Comment by crazygringo

6 days ago

I'm not talking about the literature -- I'm talking about the extremely simplistic and sub-optimal procedure described in the post.

If you want to get sophisticated, MAB properly done is essentially just A/B testing with optimal strategies for deciding when to end individual A/B tests, or balancing tests optimally for a limited number of trials. But again, it doesn't "beat" A/B testing -- it is A/B testing in that sense.

And that's what I mean. You can't magically increase your reward while simultaneously getting statistically significant results. Either your results are significant to a desired level or not, and there's no getting around the number of samples you need to achieve that.

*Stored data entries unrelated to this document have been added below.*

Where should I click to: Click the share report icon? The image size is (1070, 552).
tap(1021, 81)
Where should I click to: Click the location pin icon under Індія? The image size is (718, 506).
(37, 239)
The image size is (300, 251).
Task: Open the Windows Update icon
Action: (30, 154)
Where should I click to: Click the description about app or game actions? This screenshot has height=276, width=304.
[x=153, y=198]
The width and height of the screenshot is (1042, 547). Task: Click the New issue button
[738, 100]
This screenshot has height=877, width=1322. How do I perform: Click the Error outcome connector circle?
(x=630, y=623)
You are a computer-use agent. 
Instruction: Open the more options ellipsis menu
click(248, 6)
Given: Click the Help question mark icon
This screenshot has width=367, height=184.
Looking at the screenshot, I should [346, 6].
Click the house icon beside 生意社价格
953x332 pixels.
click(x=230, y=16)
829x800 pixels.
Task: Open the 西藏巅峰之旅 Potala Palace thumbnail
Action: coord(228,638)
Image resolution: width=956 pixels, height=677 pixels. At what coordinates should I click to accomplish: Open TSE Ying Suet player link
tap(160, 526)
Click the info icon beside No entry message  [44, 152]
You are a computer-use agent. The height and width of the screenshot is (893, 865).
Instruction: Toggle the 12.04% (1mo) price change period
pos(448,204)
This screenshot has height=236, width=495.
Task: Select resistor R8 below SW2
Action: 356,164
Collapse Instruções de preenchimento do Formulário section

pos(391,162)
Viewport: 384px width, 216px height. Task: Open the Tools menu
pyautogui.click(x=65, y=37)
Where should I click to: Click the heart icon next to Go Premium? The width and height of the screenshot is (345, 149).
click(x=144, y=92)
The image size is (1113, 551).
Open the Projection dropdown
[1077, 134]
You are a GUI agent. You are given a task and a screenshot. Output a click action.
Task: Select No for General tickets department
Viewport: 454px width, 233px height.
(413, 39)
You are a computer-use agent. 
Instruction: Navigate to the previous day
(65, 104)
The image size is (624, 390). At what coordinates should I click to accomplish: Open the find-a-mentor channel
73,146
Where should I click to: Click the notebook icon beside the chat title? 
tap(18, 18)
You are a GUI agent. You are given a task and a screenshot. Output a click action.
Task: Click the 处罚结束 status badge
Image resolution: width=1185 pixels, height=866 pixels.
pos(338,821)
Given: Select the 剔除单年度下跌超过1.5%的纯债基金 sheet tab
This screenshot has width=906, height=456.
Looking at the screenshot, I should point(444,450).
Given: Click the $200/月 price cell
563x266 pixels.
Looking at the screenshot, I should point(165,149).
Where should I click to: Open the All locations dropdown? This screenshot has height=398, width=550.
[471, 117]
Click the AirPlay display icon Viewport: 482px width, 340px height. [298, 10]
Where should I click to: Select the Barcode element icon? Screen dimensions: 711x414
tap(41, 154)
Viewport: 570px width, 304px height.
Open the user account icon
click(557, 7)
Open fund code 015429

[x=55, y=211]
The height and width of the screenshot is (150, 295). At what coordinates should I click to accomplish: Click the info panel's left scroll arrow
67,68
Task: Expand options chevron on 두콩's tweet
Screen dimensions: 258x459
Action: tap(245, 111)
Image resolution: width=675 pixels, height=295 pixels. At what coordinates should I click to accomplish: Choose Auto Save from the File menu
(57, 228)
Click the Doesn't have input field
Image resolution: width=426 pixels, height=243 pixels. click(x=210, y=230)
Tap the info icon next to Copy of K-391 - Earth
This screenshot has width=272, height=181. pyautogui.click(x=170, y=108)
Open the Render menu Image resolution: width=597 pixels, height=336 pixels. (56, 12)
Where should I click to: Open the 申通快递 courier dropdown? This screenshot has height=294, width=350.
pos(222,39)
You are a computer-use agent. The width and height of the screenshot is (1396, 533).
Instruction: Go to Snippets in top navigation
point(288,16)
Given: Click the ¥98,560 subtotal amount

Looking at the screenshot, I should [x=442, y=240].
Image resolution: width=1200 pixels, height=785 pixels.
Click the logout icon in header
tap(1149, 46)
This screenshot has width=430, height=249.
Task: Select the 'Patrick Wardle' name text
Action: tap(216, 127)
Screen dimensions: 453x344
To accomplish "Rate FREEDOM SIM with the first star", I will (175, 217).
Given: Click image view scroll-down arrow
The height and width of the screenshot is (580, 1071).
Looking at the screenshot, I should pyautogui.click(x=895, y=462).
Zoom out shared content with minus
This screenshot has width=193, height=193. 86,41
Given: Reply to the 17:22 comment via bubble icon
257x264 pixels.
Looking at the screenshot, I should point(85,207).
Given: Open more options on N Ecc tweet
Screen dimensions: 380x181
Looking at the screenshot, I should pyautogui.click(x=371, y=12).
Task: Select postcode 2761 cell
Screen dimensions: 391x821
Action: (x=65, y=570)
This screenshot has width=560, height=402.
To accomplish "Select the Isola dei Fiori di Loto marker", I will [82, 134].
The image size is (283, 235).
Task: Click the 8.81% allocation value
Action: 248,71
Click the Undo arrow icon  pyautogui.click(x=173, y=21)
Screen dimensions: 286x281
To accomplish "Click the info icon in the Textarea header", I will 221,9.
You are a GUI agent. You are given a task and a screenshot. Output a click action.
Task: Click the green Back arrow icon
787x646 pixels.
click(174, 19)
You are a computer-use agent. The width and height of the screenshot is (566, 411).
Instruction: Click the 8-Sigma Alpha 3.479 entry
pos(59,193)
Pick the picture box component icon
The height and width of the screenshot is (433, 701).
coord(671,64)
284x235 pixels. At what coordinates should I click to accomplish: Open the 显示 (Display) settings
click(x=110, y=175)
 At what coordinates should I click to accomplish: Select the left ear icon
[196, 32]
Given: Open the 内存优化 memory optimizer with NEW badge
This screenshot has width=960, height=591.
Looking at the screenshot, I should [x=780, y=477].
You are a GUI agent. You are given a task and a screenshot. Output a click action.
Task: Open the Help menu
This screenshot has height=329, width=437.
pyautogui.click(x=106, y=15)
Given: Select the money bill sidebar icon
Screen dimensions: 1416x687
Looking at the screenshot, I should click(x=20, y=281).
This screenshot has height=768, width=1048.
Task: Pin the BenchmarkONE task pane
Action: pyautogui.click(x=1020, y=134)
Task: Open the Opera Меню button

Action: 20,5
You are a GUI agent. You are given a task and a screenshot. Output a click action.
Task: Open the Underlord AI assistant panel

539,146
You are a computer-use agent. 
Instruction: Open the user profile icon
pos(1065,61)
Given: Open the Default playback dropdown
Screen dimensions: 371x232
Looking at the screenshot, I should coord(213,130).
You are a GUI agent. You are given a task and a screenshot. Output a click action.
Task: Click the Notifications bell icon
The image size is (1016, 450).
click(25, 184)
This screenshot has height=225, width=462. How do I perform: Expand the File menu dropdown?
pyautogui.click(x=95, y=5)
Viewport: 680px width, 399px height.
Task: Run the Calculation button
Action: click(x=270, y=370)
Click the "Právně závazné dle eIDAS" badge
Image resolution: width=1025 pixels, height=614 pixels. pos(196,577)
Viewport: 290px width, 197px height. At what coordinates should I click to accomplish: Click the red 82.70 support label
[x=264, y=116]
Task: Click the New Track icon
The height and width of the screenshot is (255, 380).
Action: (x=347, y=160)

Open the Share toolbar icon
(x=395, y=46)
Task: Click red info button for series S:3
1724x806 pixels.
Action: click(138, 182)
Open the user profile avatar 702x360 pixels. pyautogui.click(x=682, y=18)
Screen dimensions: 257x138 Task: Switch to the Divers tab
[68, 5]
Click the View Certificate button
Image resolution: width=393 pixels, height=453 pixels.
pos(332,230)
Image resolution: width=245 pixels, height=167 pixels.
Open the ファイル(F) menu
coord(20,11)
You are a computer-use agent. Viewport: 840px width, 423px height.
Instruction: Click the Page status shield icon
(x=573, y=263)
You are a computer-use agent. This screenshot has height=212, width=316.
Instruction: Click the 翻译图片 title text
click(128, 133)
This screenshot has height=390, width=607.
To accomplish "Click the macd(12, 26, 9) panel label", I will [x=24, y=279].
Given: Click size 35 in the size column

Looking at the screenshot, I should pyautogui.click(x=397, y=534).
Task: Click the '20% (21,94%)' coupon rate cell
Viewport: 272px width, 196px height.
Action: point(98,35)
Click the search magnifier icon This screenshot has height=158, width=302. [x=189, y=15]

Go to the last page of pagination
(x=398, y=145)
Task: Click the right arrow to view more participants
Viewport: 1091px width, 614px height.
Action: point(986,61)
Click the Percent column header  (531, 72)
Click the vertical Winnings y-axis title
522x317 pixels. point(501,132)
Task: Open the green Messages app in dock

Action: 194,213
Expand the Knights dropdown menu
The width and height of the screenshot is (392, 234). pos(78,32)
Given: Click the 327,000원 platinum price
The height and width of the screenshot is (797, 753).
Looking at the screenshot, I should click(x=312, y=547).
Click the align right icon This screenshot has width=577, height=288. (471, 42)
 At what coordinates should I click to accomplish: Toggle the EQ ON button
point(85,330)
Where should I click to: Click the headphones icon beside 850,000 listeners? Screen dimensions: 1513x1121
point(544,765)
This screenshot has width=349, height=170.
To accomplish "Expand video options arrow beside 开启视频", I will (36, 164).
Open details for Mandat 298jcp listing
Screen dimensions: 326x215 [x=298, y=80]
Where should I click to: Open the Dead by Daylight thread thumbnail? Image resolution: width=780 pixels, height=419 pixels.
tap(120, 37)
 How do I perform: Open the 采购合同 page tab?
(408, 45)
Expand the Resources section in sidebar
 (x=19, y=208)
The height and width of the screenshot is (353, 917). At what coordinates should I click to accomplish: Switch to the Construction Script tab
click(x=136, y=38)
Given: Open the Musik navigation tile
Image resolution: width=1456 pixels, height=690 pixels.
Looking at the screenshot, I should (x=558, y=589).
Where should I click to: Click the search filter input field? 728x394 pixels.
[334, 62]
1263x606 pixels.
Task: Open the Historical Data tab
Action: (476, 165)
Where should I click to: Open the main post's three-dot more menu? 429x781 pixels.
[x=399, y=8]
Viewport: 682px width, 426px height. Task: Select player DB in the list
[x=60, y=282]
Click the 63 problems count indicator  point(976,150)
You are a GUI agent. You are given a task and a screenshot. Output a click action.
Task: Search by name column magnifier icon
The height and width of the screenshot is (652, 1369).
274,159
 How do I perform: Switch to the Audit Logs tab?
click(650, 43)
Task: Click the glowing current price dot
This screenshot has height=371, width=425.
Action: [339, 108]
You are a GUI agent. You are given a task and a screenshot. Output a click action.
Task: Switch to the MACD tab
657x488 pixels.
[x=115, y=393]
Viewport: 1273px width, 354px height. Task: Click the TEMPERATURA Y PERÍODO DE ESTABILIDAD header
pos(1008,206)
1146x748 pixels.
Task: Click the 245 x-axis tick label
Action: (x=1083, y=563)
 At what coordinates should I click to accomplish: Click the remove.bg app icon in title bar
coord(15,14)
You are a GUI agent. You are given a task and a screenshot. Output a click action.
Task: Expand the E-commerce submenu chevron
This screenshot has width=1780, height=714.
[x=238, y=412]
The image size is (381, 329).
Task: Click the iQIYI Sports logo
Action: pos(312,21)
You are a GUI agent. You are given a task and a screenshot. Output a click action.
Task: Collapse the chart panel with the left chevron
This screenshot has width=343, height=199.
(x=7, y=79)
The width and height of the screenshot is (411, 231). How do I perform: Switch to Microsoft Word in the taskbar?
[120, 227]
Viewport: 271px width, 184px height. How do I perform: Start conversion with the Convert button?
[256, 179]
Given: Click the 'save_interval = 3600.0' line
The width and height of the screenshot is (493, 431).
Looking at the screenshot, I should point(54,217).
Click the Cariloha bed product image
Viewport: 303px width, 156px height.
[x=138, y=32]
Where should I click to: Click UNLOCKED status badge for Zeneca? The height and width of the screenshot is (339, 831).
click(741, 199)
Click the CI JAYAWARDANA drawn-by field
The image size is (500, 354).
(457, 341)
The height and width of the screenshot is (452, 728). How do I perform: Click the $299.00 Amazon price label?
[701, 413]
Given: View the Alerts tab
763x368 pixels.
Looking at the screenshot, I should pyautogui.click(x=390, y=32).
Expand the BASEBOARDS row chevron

I am talking about the literature which solves MAB in a variety of ways, including the one in the post.

> MAB properly done is essentially just A/B testing

Words are only useful insofar as their meanings invoke ideas, and in my experience absolutely no one thinks of other MAB strategies when someone talks about A/B testing.

Sure, you can classify A/B testing as one extremely suboptimal approach to solving MAB problem. This classification doesn’t help much though, because the other MAB techniques do “magically increase the rewards” compared this simple technique.

  • > Sure, you can classify A/B testing as one extremely suboptimal approach to solving MAB problem. This classification doesn’t help much though, because the other MAB techniques do “magically increase the rewards” compared this simple technique.

    You are quite simply wrong. There is nothing suboptimal about an A/B test between two choices performed until desired statistical significance. There is nothing you can do to magically increase anything.

    If you think there is, you'll have to describe something specific. Because nowhere in the academic MAB literature does anyone attempt to state the contrary. And which, again, is why this blog post is so flawed.